Mais pour ceux qui reprennent leur job ? Comment remotiver ceux qui se sont, pendant plusieurs semaines, projetés hors de l’entreprise ? D’abord en sensibilisant le management, indique Maamar Chabi, délégué syndical CFE-CGC d’Adoma : « Nous avons insisté sur le fait qu’il ne fallait pas que les candidats soient stigmatisés au sein de leur équipe. » Ensuite, en « remettant en route une dynamique collective », ajoute Jean-François Carrara, car l’enjeu dépasse largement les ex-candidats : « Les salariés, qu’ils aient été ou non volontaires, peuvent avoir une perception dégradée de leur rôle dans l’entreprise et de leurs compétences, qui n’étaient pas jugées indispensables. Il appartient à la direction générale, après un PDV, de communiquer sur le projet d’entreprise, et au management de démontrer sa capacité d’entraînement. » Toujours à Adoma, un séminaire avec l’encadrement s’est déroulé en septembre à cette fin, et « des débats vont se tenir dans tous les établissements, avec l’ensemble des salariés », ajoute Hugues Ducol.

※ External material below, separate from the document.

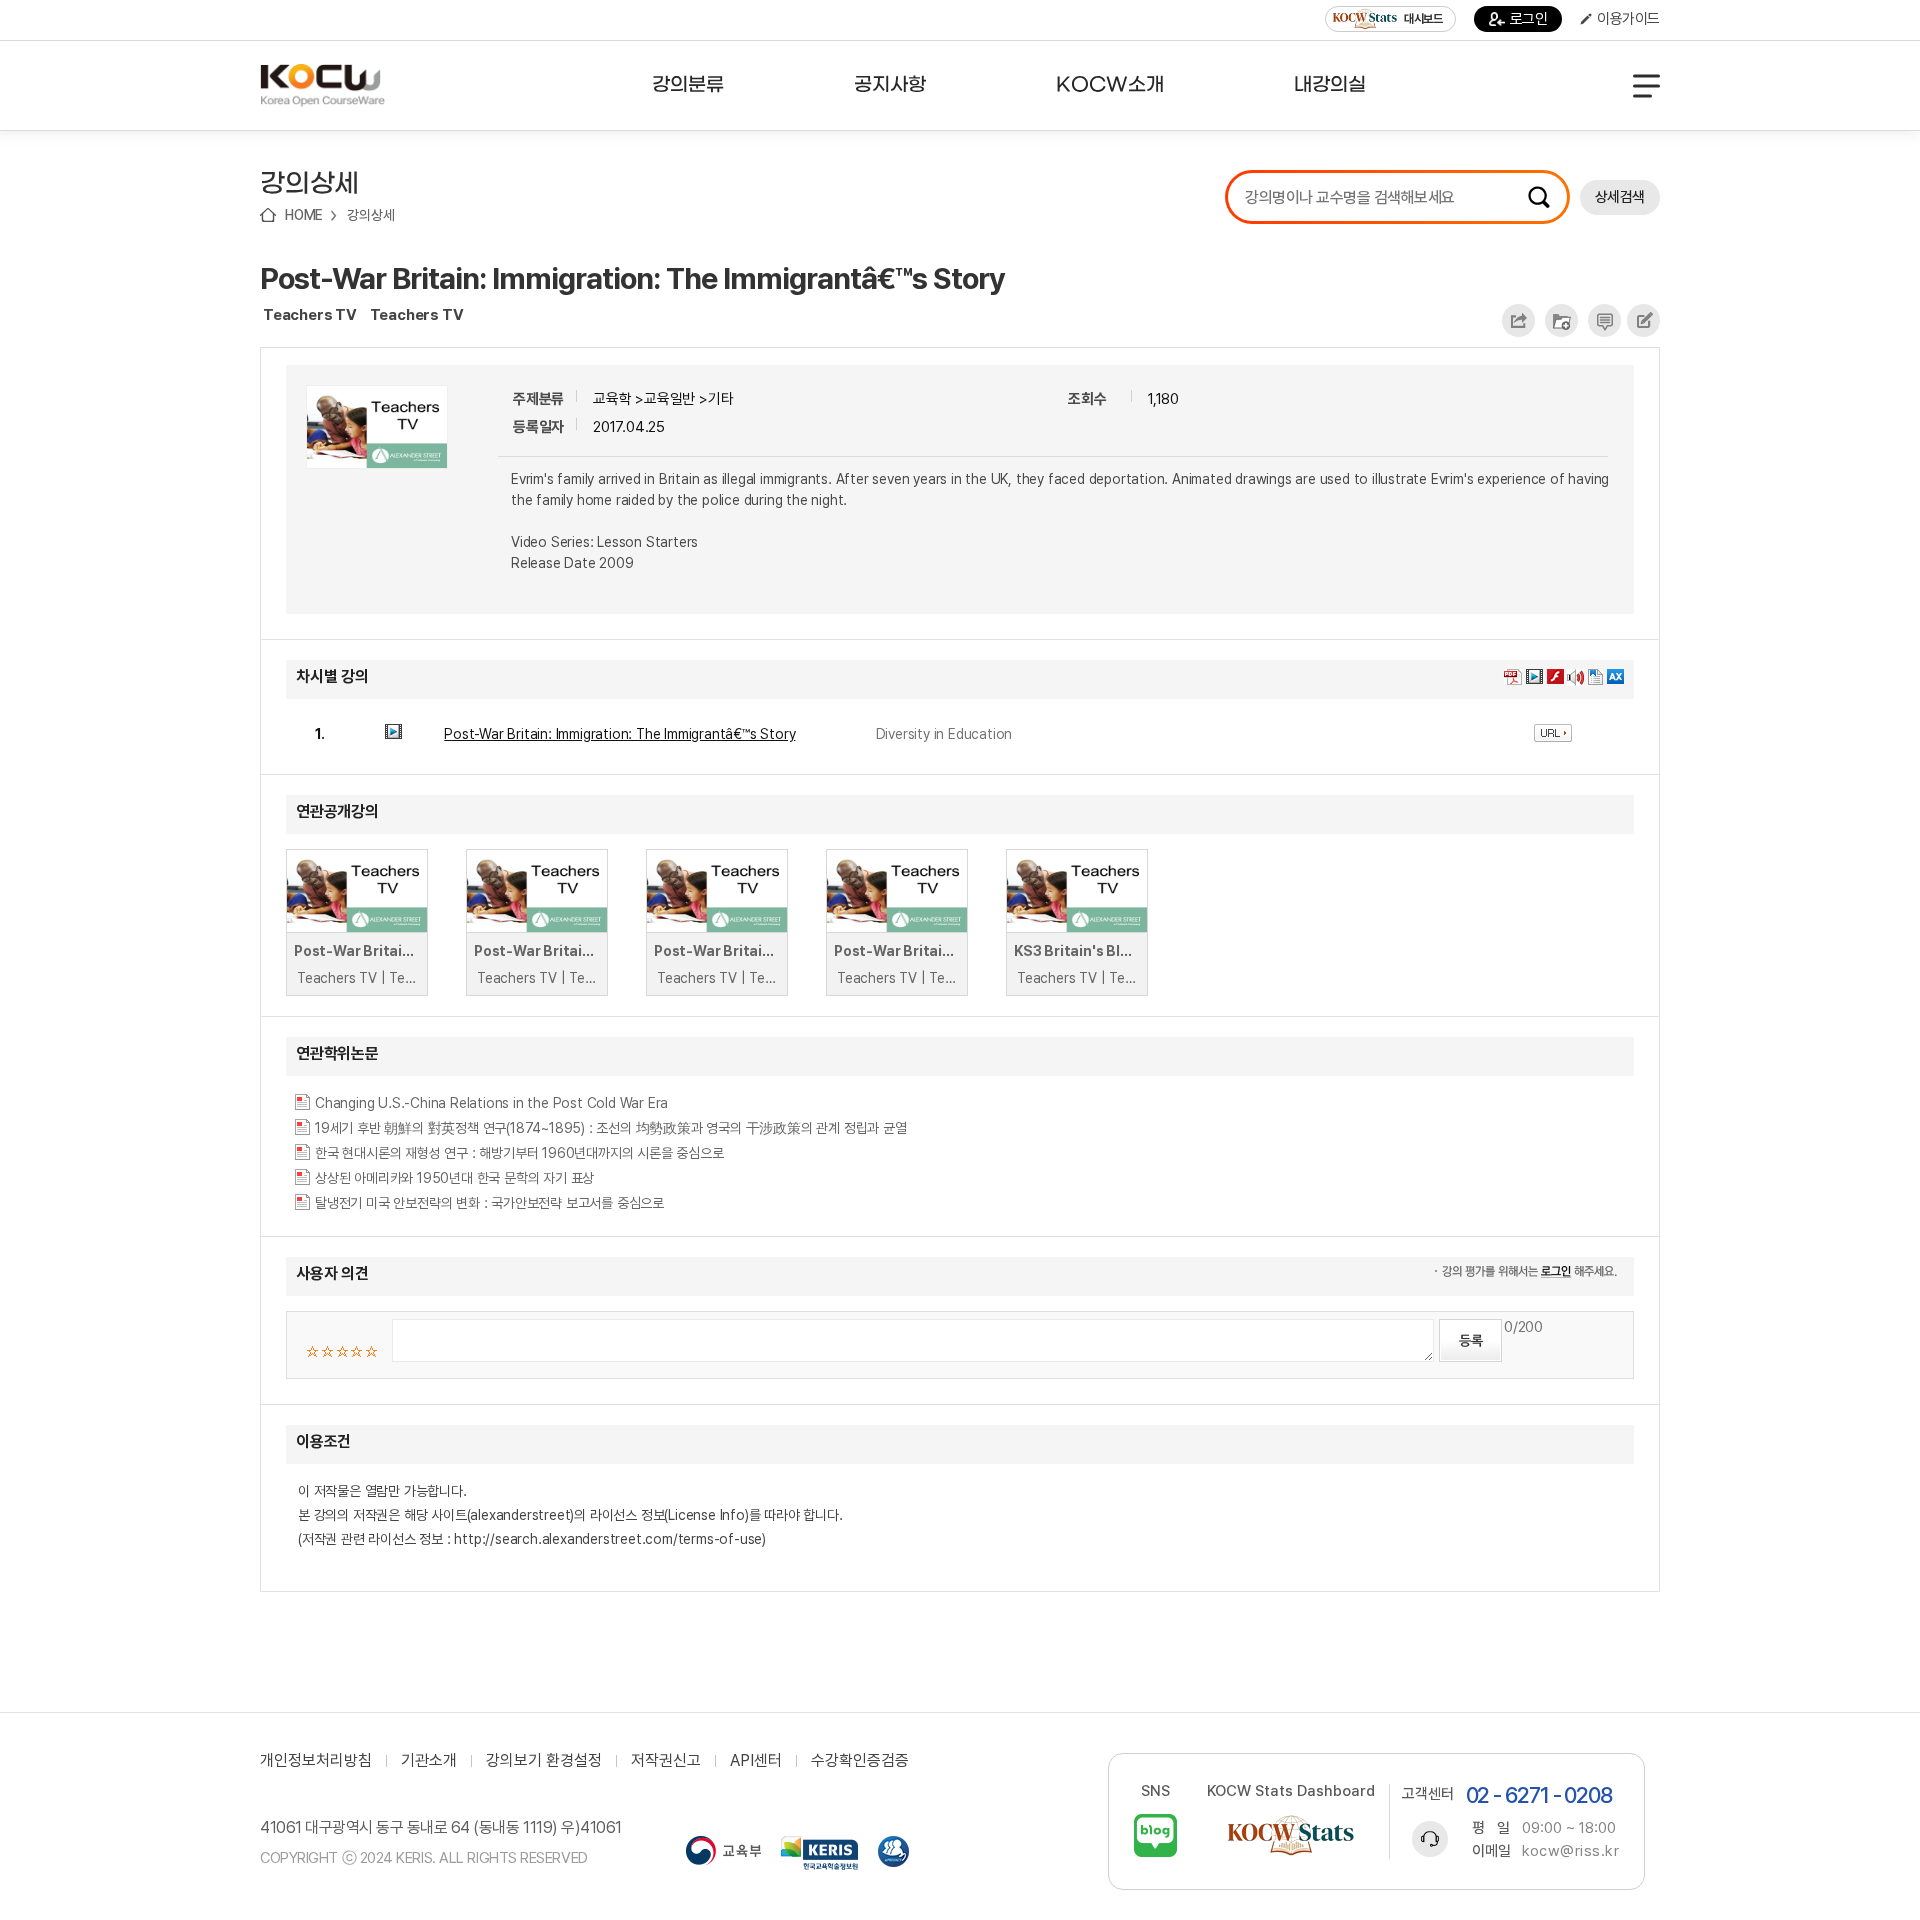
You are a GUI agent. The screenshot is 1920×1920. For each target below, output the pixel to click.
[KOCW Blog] (1155, 1835)
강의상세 (370, 215)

Cette phase de remobilisation, les DRH commencent à la prévoir, remarque Martin Richer, ex-DG de Secafi et aujourd’hui consultant, par des « dispositifs collectifs » comme celui d’Adoma, ou « par des dispositifs individuels de gestion des parcours professionnels, notamment envers certains cadres clés ». Elle est, quoi qu’il en soit, indispensable quel qu’ait été le succès du PDV. Car, prévient-il, « le temps des plans qui font le plein pourrait bien toucher à sa fin » (lire l’interview p. 29). Ainsi, à Air France, où 2 700 postes doivent être supprimés d’ici à 2015 parmi le personnel au sol, le cabinet Secafi a averti la compagnie qu’il pourrait manquer 700 volontaires au départ. Mais en la matière, bien des pronostics ont déjà été déjoués.

L’ESSENTIEL

1 Les plans de départs volontaires deviennent une modalité de plus en plus répandue dans les processus de restructuration.

2 Attirés par d’importantes indemnités ou poussés par un sentiment de mal-être et d’incertitude, les salariés sont parfois nombreux à se porter candidats.

3 Pour éviter les contentieux et les tensions, les entreprises doivent établir clairement les règles d’éligibilité et de départage.